First, counsel's failure to prevent the introduction of evidence of the eight convictions for assault with a deadly weapon resulted in no prejudice to Chavarria. Once the jury knew the facts of the crimes, the jury's exposure to the proof of the conviction was inconsequential. The jury heard about the truck-ramming incident from witnesses who described Chavarria's actions when he rammed their truck after they picked up Soto who was trying to escape from Chavarria. After hearing that evidence, learning the additional fact that Chavarria had sustained eight assault with a deadly weapon convictions for the incident added little if anything to the negative impression the jury had of Chavarria based on the incident. There is no reasonable probability that the result of the proceedings would have been different if the jury had not seen the evidence that Chavarria suffered those convictions.

Second, counsel's failure to elicit evidence that Soto attacked Chavarria a week earlier was not deficient performance. Defense counsel explained that she chose not to introduce the evidence because the trial judge "ruled that if I introduced this evidence, I would open the door to all prior acts of violence by Chavarria. Our defense to the charges was that it was an accident. Since self-defense was not the issue, it did not seem worth allowing in further acts of violence on Chavarria's part." Petition, Exh. E. This was a reasonable tactical decision by counsel, and did not amount to deficient performance.*fn2 The evidence of the victim's earlier attack was not going to be admitted at trial without the offsetting negative information about Chavarria. When the whole picture is considered (rather than just the part favorable to the defense), defense counsel reasonably chose to avoid introducing the small bit of possibly favorable evidence to avoid opening the door to the introduction of a largely negative area of evidence. Moreover, the evidence was not relevant; Chavarria's accident defense would not have been aided by the introduction of evidence of a prior attack by Soto. At trial Soto changed her testimony and claimed that she injured her foot when she hurriedly opened the door onto it and testified that she fell backwards into the stereo cabinet in a drunken stumble, rather than as a result of a shove by Chavarria. Because Soto did not suggest at trial that Chavarria was the aggressor, defense counsel properly decided not to elicit irrelevant evidence of a prior attack by Soto to support a nonexistent self-defense theory.

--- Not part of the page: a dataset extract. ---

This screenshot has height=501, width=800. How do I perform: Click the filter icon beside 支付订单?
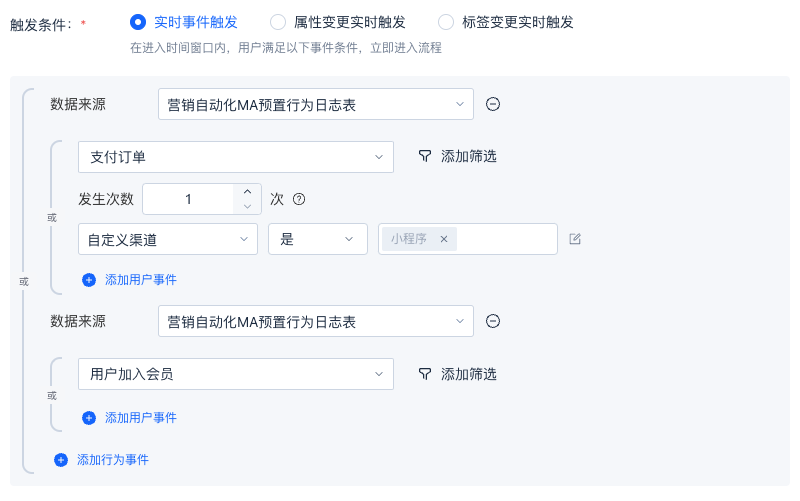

Finally, counsel's failure to prevent the jury from learning that Chavarria was on parole also did not amount to deficient performance. Counsel had a tactical reason for her decision not to prevent this information which she realized was prejudicial but "when balanced against the benefits of explaining Ms. Soto's conduct it would be more advantageous to the defendant to reveal it." Petition, Exh. E. According to trial counsel, Chavarria's parole status put Soto's actions in context: Soto had explained to defense counsel that Chavarria was afraid of her and "knew that she held the power to put him back in prison." Id. Information that she had lost romantic interest in Chavarria during his incarceration "would explain to the jury why she called the police and exaggerated the incident. It would dispel the notion that she was simply changing her story because she was still in love with the defendant and wanted to protect him." Id. Counsel also thought "there was some benefit to the jury knowing that Chavarria had paid for the prior 1993 incident." Id. Counsel's tactical choices deserve deference because she based them on strategic considerations, made an informed decision, and the decision appears reasonable under the circumstances. See Sanders v. Ratelle, 21 F.3d 1446, 1456 (9th Cir. 1994). Although defense counsel successfully sought in pretrial proceedings to keep out evidence that Chavarria had recently been released from prison and was on parole, the defense strategy changed during trial, and the recent incarceration and parole status were used as a sword for the defense. They showed that Chavarria was in a precarious position and provided a context for Soto's comment that she felt she had power over Chavarria. Soto early and often supplemented her answers to straightforward questions with gratuitous references to Chavarria's incarceration history. The record demonstrates a chosen defense strategy, rather than an oversight in counsel's failure to prevent the jury from learning of Chavarria's previous incarceration and parolee status. Even though Chavarria argues that, in retrospect, a better tactic would have been to try to conceal his incarceration and parolee status, he has not shown that counsel's tactical decision was deficient performance.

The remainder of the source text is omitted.